Returner (リターナー) 2002


MOUAHAHA… Mixe ma poule ! Mixe !

2-25

Une belle Pop daube à retardement et comme toutes les choses à retardement, ça fait encore plus de dégâts quand ça pète !

(Mini spoiler inside).

Premier set :

Yamazaki est motivé, il a ramené toutes ses galettes, il va nous péter un mix bien préparé dans sa chambre et place d’entrée tout un camion de références en bloc pour chauffer la piste : du Terminator, du Matrix, du Pretty Woman, du Pulp Fiction (le petit dessin « look »… vas-y, prend nous pour des débiles), du Ma fiancée est une extraterrestre, du Stargate.. On termine par un peu d’American beauty pour le piano langoureux accompagné d’une soupe sous « Prodigyenne » façon ados nippons pas contents. Les 35 premières minutes sont du gros mix sponsorisé et bien gras mais le gars se débrouille à peu près pour pas tout foirer d’entrée de jeu grâce notamment au petit humour second degré, aux deux acteurs principaux (Mr Kaneshiro et Ms Suzuki) qui se battent tant bien que mal, et au méchant 100% nippon, c’est à dire intraitable, qui ne mérite pas encore les claques à venir. Jusque là, ça reste assez fun quand même.

Deuxième set :

La cata annoncée débarque, la bombe pète et le gars part en vrille jusqu’au fond du trou, nous remet du Terminator carrément plagié (la route qui défile avec la réplique « tu crois que je peux changer l’avenir »), ajoute du Gendarme et les gendarmettes (si, si la vieille motivée qui arrive en 2CV), du Abyss (la forme finale du vaisseau mère et le fameux « quelque chose nous a sauvé… quelque chose ou quelqu’un »), du Independance day (design (bio et tech) alien et vaisseau mère qui sort des nuages) pour finir sur du E.T gros comme un boeing sans oublier Legend of Zu pour la disparition poétique.

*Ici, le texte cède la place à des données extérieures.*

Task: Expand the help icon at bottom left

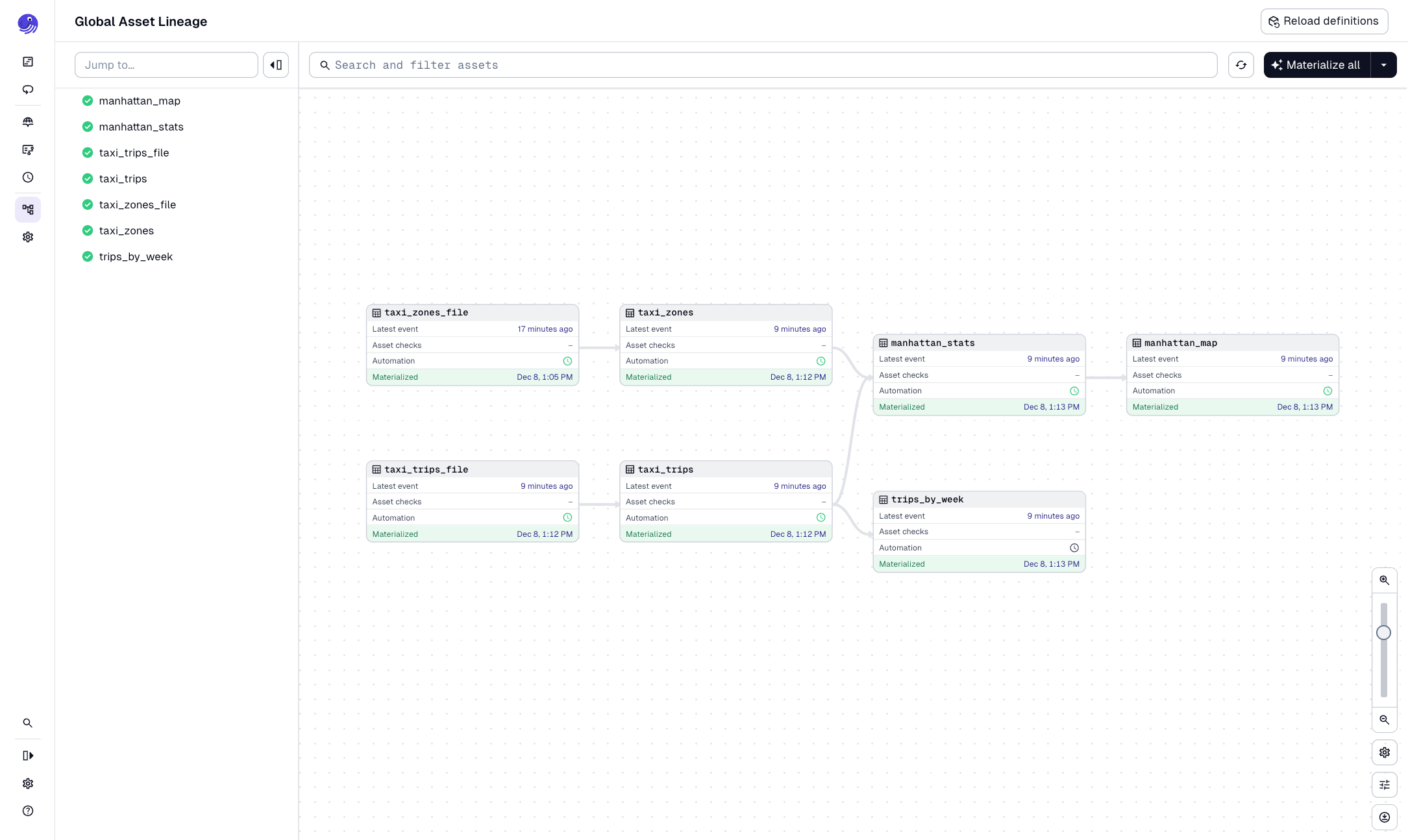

Mélange honteux d’une platitude exaspérante, de répliques toutes plus débiles les unes que les autres (« reste ici et cache toi mon copain », « avec ton jouet, on voit les balles arriver, c’est génial ! », « bien dosé cocotte », …), second degré disparu, action risible (salto avant simultané avant un kick ! et surtout le phénoménal « rentrée de cockpit à la volée » final), rebondissements rongés jusqu’à l’os, ralentis et autres flashbacks miévreux en rafales où l’assistance est censée rester alerte, méchant reclus et bien coincé au fond de sa caricature, héros réduits à presque rien si ce n’est de belles potiches, plot principal consternant (la guerre totale éclate parce qu’un petit alien est pas rentrer maison… Pas peur le gars, jamais vu un plot aussi débile !). Bref, pop daube en force, c’est même plus supportable tant c’est gras de chez nouille, et très loin du al dente.

Le gars a bien conscience d’avoir un peu foiré son mixe, et le mot est faible, il a donc préparé un petit set final, twist spatio-romantico-temporel lui aussi repompé histoire de ne pas trop faire mauvaise impression mais c’est pas la peine de se donner tant de mal en rajoutant 20 minutes au temps imparti vieux. Rentre à la maison plutôt.

Je monte un peu la note parce que j’ai bien rigolé quand même.